Third, active response and fatigue of the aneurysmal wall are not accounted for in the present material model. It would be interesting to compare a morphological change in an aneurysm after a long-time evolution of degradation. However, computation for a longer time would make sense only if fatigue and/or growth and remodeling are also included in the material model. This remains a challenging task for future studies.

4 Conclusion

In this study, we presented a hybrid model which combines a solver for dynamics of blood flow and fluid-structure interactions with a material model for tissue degradation. The coupling scheme was successfully tested and then applied to study how flow under the impact of tissue degradation may influence the mechanical state (which, in turn, may affect fluid flow due to changes in arterial wall geometry and deformability) in different geometries.

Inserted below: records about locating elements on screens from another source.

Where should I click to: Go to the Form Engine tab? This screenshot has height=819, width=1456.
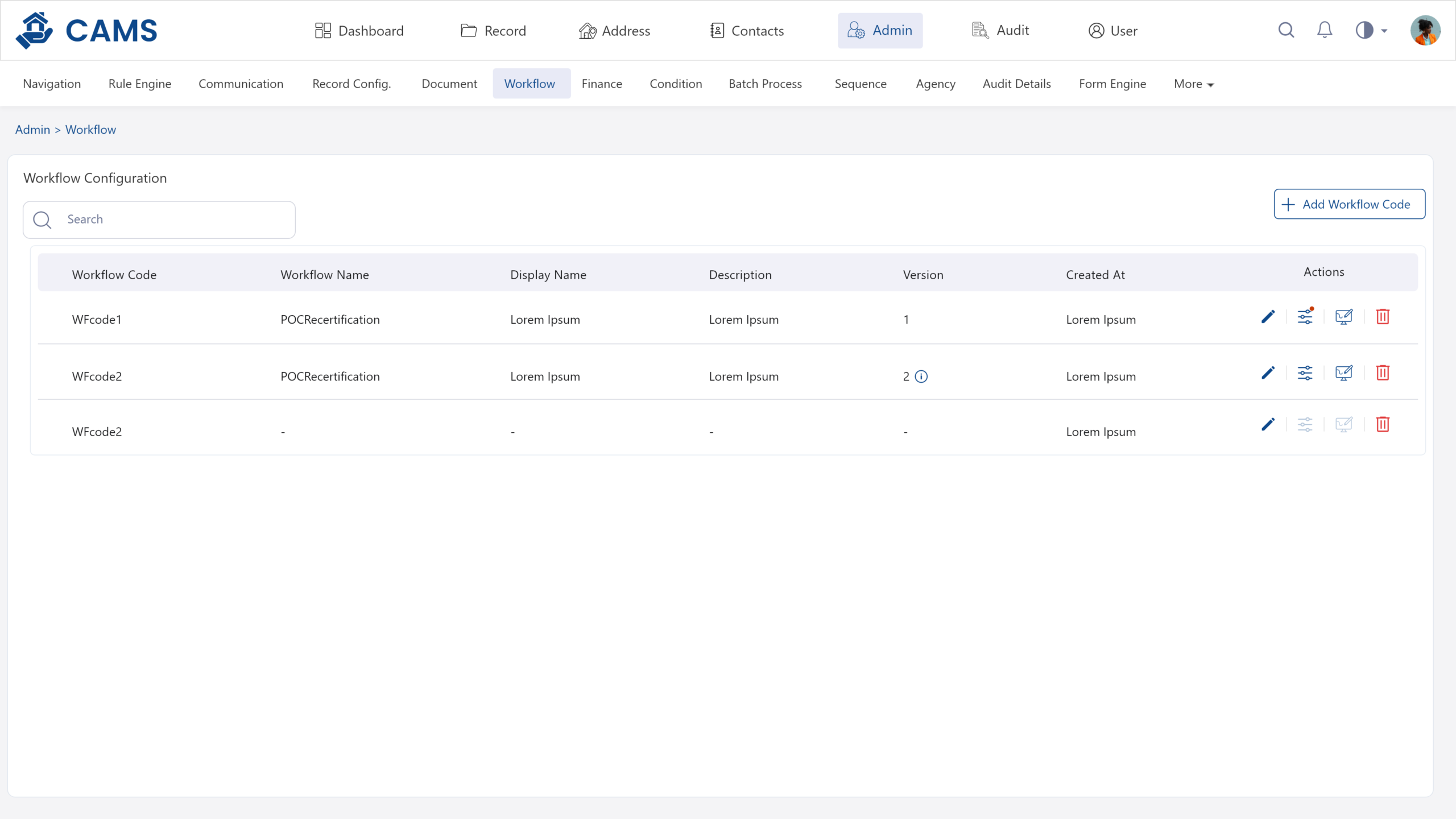click(x=1112, y=84)
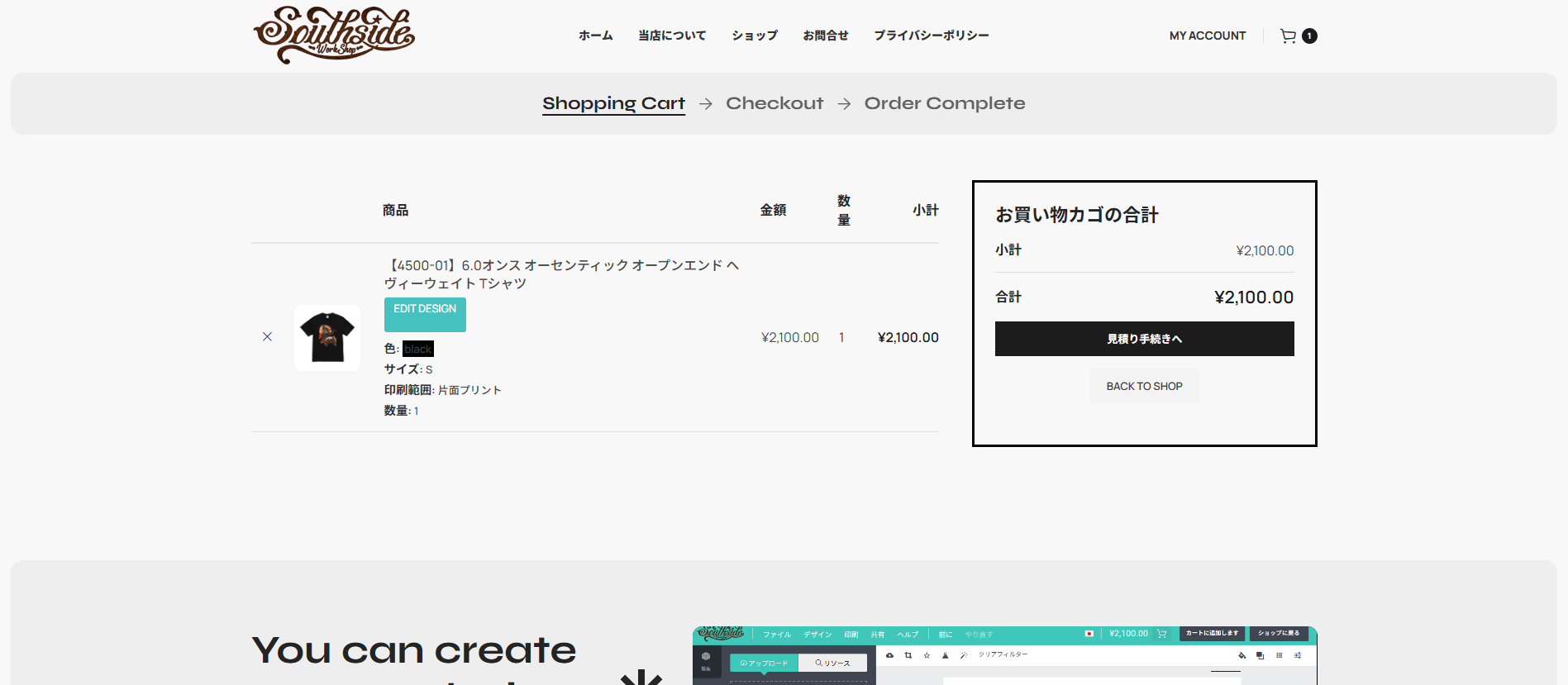
Task: Click the black color swatch label
Action: point(417,349)
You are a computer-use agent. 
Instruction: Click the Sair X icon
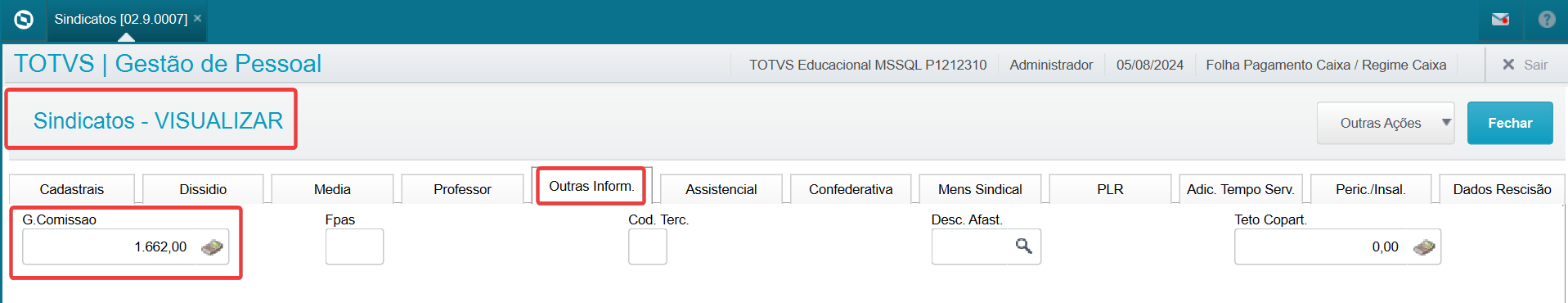(1508, 64)
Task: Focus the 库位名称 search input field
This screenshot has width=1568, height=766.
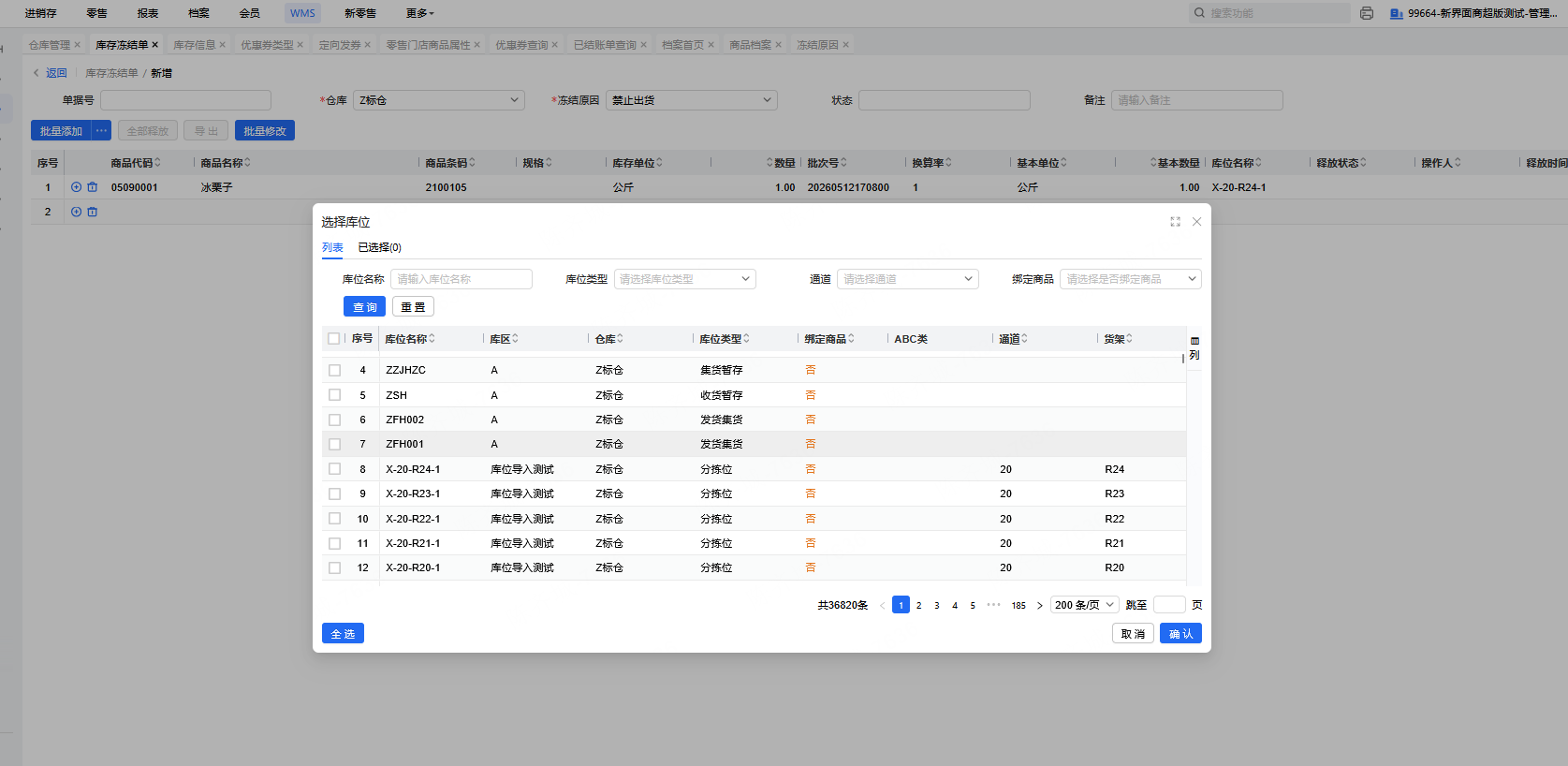Action: point(462,279)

The results obtained within this work revealed a strong heterogeneity in the effects arising from degradation on WSS. Importantly, upon degradation, we found increased WSS at places close to the flow-impingement site and decreased WSS beyond the impingement region. This observation is found to be robust and is underlined by simulations of different blood pressures and heart rates. We also present simulated data for a different geometry, confirming this behavior. The set of data provided in this manuscript is thus manifold and supports the proposed connection between effects of degradation and flow impingement on WSS consistently.

Hence, flow impingement seems to be a relevant aspect for a local increase in WSS due to tissue degradation under variable hemodynamic conditions. It would be very interesting to explore possible physiological consequences of this finding for aneurysm’s pathological changes.